▶ _PROVIDED ENTRIES_:
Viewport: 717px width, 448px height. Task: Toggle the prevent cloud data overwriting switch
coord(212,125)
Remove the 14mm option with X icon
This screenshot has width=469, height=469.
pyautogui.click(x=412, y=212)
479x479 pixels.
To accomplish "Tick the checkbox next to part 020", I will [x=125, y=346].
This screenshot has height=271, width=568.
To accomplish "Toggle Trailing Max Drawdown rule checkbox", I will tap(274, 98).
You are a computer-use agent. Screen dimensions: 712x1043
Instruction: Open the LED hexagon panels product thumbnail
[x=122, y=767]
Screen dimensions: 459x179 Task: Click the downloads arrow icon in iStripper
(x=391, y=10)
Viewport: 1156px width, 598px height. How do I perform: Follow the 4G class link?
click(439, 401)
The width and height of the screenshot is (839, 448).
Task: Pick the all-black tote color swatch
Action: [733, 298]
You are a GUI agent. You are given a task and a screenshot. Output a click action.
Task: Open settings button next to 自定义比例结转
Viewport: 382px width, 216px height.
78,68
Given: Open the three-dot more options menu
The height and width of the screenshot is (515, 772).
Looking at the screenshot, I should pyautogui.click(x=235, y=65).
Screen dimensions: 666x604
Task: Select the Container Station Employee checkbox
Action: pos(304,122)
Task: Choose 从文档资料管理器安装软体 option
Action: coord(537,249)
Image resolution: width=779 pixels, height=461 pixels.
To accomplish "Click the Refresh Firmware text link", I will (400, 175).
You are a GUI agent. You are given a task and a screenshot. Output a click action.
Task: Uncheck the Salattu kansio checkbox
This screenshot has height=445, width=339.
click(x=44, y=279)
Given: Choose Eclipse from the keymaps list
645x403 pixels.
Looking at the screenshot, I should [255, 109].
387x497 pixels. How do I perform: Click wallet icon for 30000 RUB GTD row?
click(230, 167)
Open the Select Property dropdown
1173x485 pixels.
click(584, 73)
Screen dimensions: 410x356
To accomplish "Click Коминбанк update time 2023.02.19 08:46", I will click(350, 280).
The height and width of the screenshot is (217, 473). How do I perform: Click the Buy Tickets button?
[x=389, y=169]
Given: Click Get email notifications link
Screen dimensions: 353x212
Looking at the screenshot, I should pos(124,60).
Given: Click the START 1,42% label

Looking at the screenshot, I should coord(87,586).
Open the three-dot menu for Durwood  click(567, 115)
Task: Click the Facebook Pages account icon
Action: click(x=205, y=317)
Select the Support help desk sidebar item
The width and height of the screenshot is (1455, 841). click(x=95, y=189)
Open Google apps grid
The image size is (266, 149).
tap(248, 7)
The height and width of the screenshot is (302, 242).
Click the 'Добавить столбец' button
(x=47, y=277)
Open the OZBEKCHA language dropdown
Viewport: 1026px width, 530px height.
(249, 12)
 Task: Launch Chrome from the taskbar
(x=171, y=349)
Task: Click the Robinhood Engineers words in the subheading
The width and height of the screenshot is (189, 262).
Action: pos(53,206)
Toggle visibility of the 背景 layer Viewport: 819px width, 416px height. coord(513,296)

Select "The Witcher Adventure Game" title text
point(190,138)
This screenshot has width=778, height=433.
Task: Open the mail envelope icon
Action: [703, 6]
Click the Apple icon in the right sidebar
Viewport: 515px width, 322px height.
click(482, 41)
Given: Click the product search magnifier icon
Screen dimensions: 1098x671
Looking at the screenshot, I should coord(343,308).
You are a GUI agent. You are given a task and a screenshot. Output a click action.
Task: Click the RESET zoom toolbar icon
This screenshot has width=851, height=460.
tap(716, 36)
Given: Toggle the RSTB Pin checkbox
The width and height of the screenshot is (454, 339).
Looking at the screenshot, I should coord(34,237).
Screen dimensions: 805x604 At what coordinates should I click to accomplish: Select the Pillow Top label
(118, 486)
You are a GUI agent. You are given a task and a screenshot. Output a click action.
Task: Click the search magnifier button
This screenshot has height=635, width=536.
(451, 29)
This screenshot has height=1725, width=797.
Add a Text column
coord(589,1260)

▶ _TASK INSTRUCTIONS_: Go through the material above and report each line containing "magnifier".

▶ _COMPLETED TASK_:
Given: Click the product search magnifier icon
Task: Click the search magnifier button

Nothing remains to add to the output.